NVIDIA secured its sixth consecutive first-place finish in MLPerf AI inference benchmarks.
The H100 (Hopper-based) GPU demonstrates substantial performance gains over prior generations, achieving up to four times faster performance than the NVIDIA A100 on the newly released MLPerf V2.1 benchmark suite. For Natural Language Processing specifically, the H100's Transformer Engine and Software showed better than four times the performance of the A100, handily beating the Chinese-built Biren BR 104 GPU. Consistent with successive generations of NVIDIA GPUs, the Hopper GPU is 1.5x to 2.5x the performance of the Ampere A100 on most AI benchmarks, while the NVIDIA Jetson AGX Orin leads in edge computing. NVIDIA captured the performance leadership for inference processing with this release, having previously lost the absolute performance crown during the last training cycle while awaiting the H100.

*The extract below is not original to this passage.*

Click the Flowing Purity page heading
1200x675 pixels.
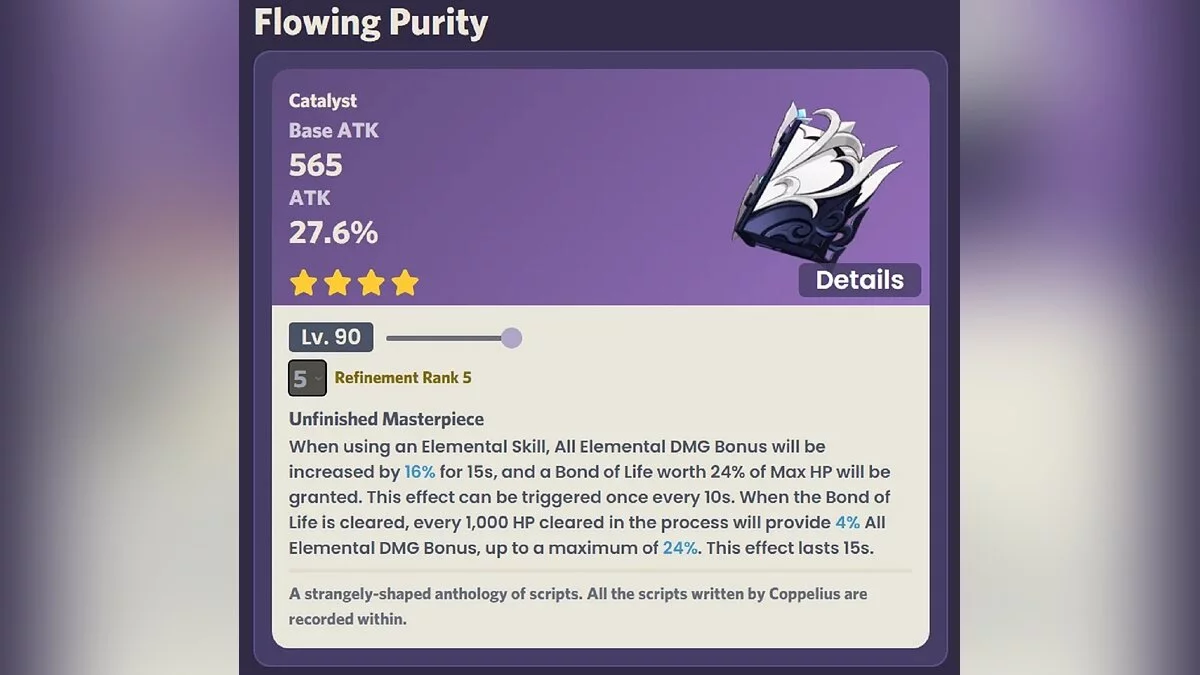pyautogui.click(x=371, y=22)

NVIDIA's mature software stack proved decisive, enabling the company to submit results for all 7 inference benchmarks while competitors cherry-pick one or two benchmarks they have been tuning for customer projects. This breadth of capability matters significantly for cloud service providers, since multi-model inference processing is quickly becoming critical. A simple user query—"what kind of flower is this?"—can decompose into nine AI models working together, requiring the answer in 10 milliseconds. The fungibility of a processor across a large number of workloads greatly simplifies IT management, reduces capital expenses, and improves utilization rates dramatically, increasing profits for cloud service providers. The NVIDIA Jetson Orin demonstrated a 50% performance improvement that translates directly to a 50% improvement in power efficiency.

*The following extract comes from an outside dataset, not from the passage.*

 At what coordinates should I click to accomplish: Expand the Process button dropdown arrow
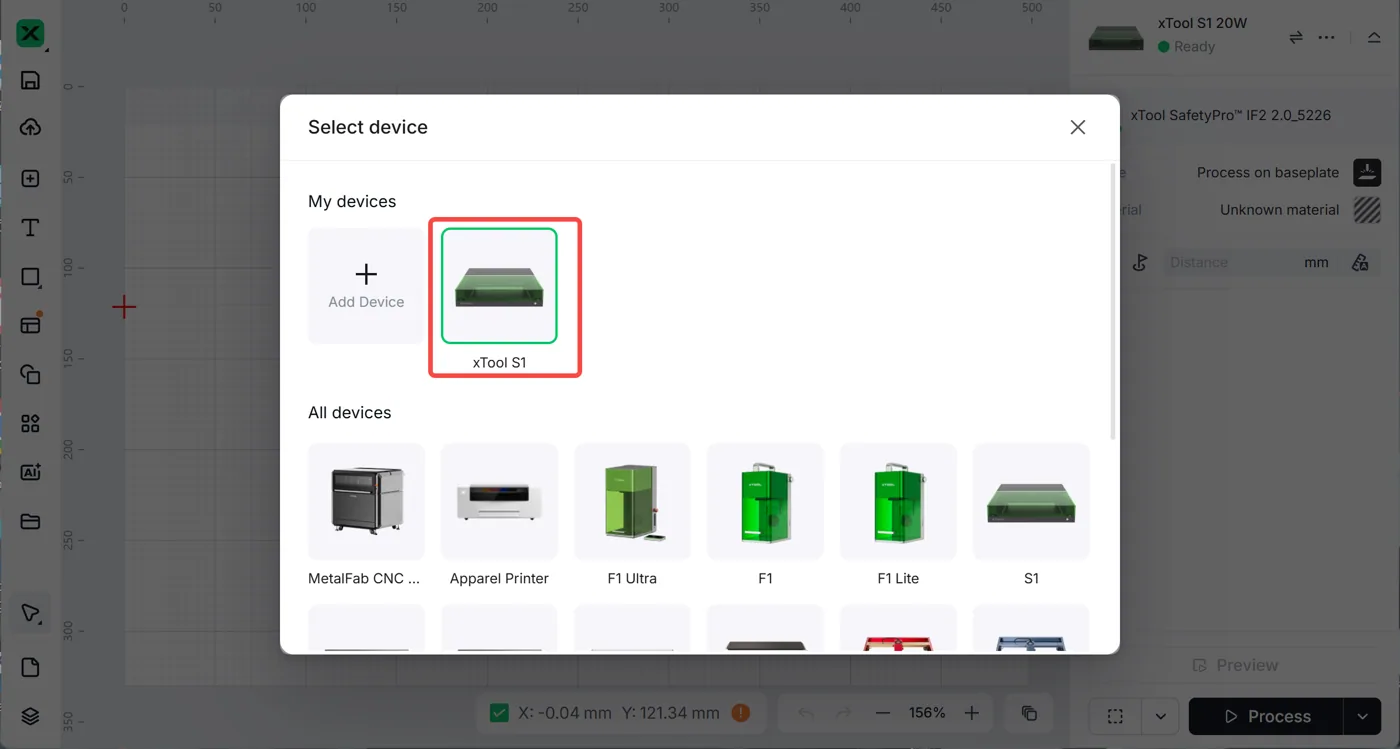(x=1362, y=716)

The benchmarking cycle included notable new submissions. SAPEON X220-Enterprise from SK-Telecom and the Biren BR104 GPU from China both submitted for the first time, with the latter showing impressive performance for image processing with just 32GB of HBM2E memory. However, several major vendors—AMD, AWS, Groq, SambaNova, and Tenstorrent—remain absent from MLPerf submissions, in contrast to Intel, Google, and Graphcore, which have frequently submitted training results. The author notes that these absent vendors clearly run these models internally for sales efforts and performance optimization, and calls for greater openness and transparency from the ML community.

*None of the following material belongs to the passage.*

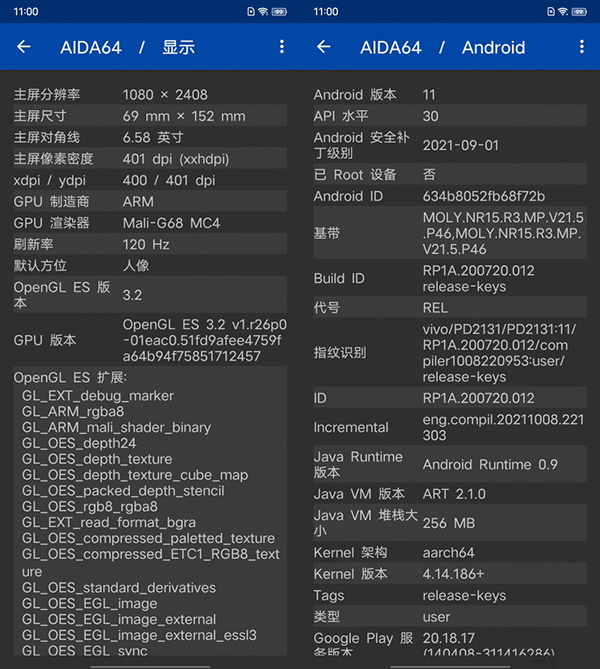
Task: Select the 指纹识别 fingerprint row
Action: click(x=449, y=353)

On the power efficiency dimension, the Qualcomm Cloud AI 100 bested all submissions, albeit only for image processing and NLP (BERT), proving that while NVIDIA wins the performance race, Qualcomm wins the power efficiency battle. Recent adoption of the Cloud AI 100 by server vendors including Dell, HPE, and Lenovo indicates significant customer interest in the Qualcomm platform for edge deployments. The author suspects that many absent vendors may adhere to the principle of not releasing benchmarks they did not win, suggesting their chips may not be as performant as their marketing claims or as competitive with NVIDIA and Qualcomm offerings.